The Citizens for View Preservation and Restoration (CVPR) has reviewed the view ordinance issued by the View Equity Committee on May 10, 2013. More about CVPR can be found at www.lagunaviews.net

We believe “Views are irreplaceable, where trees and vegetation can be managed to protect our views.” We value our trees, but recognize that vegetation must be managed to avoid wrongfully allowing it to block a neighbor’s views. We oppose limiting by any qualifier a property owner’s right to access remedies under the view ordinance process.

Following are our objectives for a fair, enforceable and effective ordinance:

Views take precedence over vegetation. The ordinance as envisioned by Mayor Boyd is to give property owners the right to a view, which takes precedence over the right to grow vegetation. Trees are wonderful aesthetically, for shade, privacy and bird habitat, but once the vegetation grows above the roofline of a property, that vegetation is deemed secondary to impacted views.

The ordinance must be enforceable and designed to survive legal challenges.

The ordinance should be available to all property owners. The date an applicant purchased their property should not be barrier to the view restoration process.
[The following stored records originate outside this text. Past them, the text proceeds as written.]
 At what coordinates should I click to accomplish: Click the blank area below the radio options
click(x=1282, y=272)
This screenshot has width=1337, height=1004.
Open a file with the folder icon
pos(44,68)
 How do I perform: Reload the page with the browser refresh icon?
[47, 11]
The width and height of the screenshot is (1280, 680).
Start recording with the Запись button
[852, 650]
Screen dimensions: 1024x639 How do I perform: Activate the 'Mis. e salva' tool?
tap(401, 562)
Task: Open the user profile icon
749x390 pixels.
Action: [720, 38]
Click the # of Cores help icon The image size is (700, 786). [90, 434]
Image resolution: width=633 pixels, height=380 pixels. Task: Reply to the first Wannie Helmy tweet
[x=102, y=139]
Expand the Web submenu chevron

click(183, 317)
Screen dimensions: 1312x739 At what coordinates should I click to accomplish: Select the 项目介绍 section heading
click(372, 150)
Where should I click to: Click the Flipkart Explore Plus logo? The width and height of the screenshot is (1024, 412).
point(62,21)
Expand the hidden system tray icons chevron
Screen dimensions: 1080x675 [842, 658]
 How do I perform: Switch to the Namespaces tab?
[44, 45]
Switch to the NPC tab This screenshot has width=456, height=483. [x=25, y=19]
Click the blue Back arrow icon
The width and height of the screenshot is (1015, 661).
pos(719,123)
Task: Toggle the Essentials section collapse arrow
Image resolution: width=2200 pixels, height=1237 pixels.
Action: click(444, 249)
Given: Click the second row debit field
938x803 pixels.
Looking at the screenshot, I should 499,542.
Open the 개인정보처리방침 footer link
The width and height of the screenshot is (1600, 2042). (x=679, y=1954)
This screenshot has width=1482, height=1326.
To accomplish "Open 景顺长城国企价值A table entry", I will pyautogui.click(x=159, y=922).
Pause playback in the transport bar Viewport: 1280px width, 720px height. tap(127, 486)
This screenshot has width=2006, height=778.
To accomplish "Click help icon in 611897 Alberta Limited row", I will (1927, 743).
It penalizes property owners who had no prior enforceable ordinance to rely on. Restoration shall have no date baseline or statute of limitations. Restricting any property owner relief through the ordinance is discriminatory and unfair.

Factors for determining “Significant View Obstruction” should be un-weighted.  The ordinance should not attempt to rank or weight factors setting “significance” of the obstruction since these are highly site specific.

View area should include all view-obstructed areas. The ordinance should entitle relief from view obstruction in all viewing areas, not simply a “primary view area”. Different viewing areas from a property may require multiple restorative actions.

Views include ocean, coastline, islands, canyons, hillsides and mountains, city lights and various natural and manmade landmarks – all of these, near and far, are worthy of protection.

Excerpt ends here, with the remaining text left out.